Meanwhile, Triad enters the Buy More looking for Morgan, so Chuck incapacitates Morgan with the knockout spray and puts him in a large home theater box to sneak him out of the store. Anna stops Chuck to point out an interview with Jason on TV. Chuck flashes on a Rolls-Royce purchased by Mei Sheng (James Kiriyama-Lem), the ambassador to China. Chuck alerts Casey and Sarah that the ambassador is going to be killed. Chuck returns to Morgan, only to find that the Triad has taken the box and put it in a van.

Sarah, Casey, and Chuck drive to the car showroom to alert the ambassador of the plot to kill him. Chuck sees the van that the Triad members used to kidnap Morgan. Chuck follows the Triad members and watches them put Morgan in the trunk of the ambassador's car. Chuck flashes on the Rolls' hood ornament and realizes that the Triads are planning on blowing up the car. He alerts Sarah and Casey of the plot. Sarah goes to look for the bomb, while Casey goes after Chuck. Meanwhile, Chuck drives up in the Herder to warn the ambassador, who presumes that Chuck is a Triad member and drives away. As Chuck chases the ambassador's car, Casey sees, jumps onto, and clings to the Herder's roof. Chuck refuses to let Casey inside the Herder, knowing that he would focus on the ambassador instead of Morgan. Casey agrees to help save Morgan. As soon as Casey rappels inside, he removes a remote control from the glove box and uses it to catch up with the ambassador. When the ambassador's car stops, Casey exits, but the guards do not believe that he is in the NSA and push him to the ground.

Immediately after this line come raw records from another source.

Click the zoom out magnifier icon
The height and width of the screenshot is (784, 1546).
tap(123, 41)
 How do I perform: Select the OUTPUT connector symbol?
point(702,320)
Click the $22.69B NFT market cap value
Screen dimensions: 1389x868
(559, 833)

Chuck removes the bomb from the ambassador's car and goes into the Herder with the bomb. After incapacitating the Triad leader "Smooth" Lau (Jennifer Jalene) by slamming her head against the car's steering wheel until the airbag is triggered, Sarah uses her CIA credentials to release Casey. She sees the Herder driving a short distance away before exploding. Sarah and Casey stare in disbelief and horror at the thought that Chuck just sacrificed himself, but Chuck reveals that he just used the remote control to drive it away.

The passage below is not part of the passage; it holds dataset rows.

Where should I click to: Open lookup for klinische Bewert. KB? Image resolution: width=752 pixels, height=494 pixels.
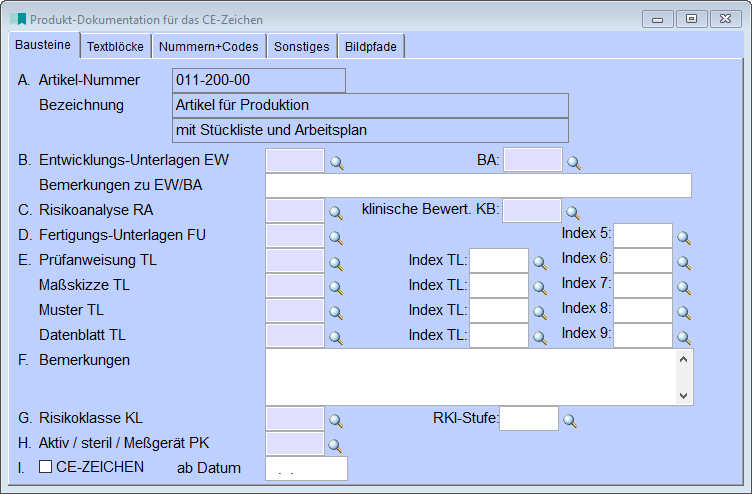coord(573,212)
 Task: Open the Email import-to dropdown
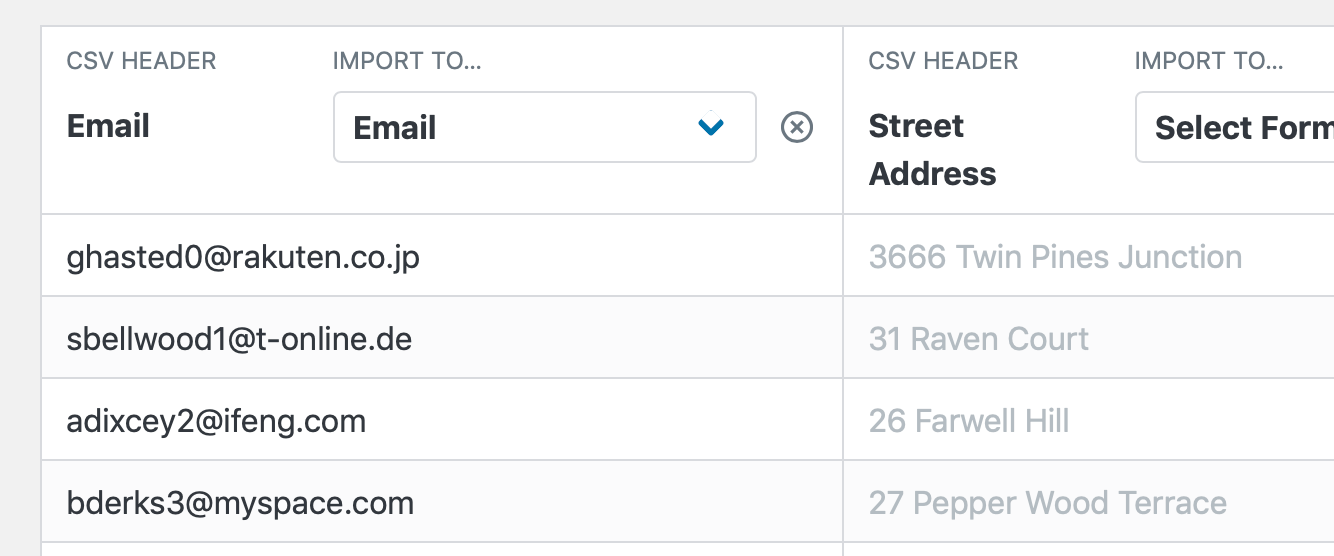pos(545,127)
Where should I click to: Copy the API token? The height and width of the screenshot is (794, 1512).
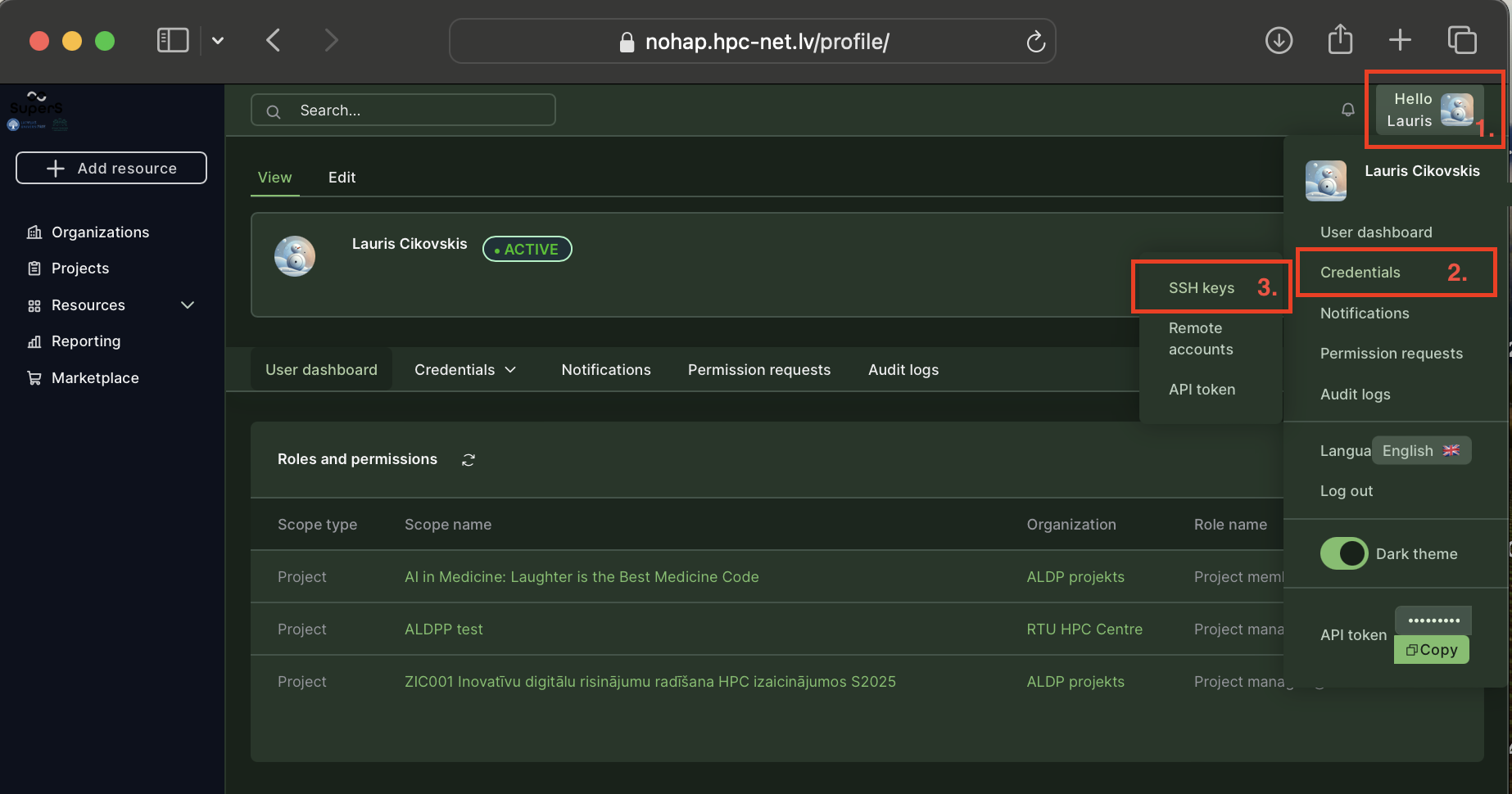pos(1431,650)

Chuck opens the trunk of the Rolls-Royce, takes Morgan's snoring body back to the Buy More and explains that he fainted. Morgan apologizes to Chuck for his attitude, and they make peace. Sarah, Casey and Chuck learn from Beckman that the whole Triad group was taken into custody, including Jason. The ambassador is left with a renewed vigor to crack down on Triad activities in the United States and overseas. Beckman excuses herself to attend to other plans, drinking with Dr. Condoleezza Rice, revealing that even she has friends.

Sarah apologizes to Chuck for being insensitive about his bond with Morgan, admitting that she has no one in her life to care for her. Chuck insists that she does and holds her hand. As Toto's song "Africa" plays throughout the whole store (see Ellie, Devon, and Jeffster!), Morgan talks to Anna about his feelings, and she takes him back with a kiss.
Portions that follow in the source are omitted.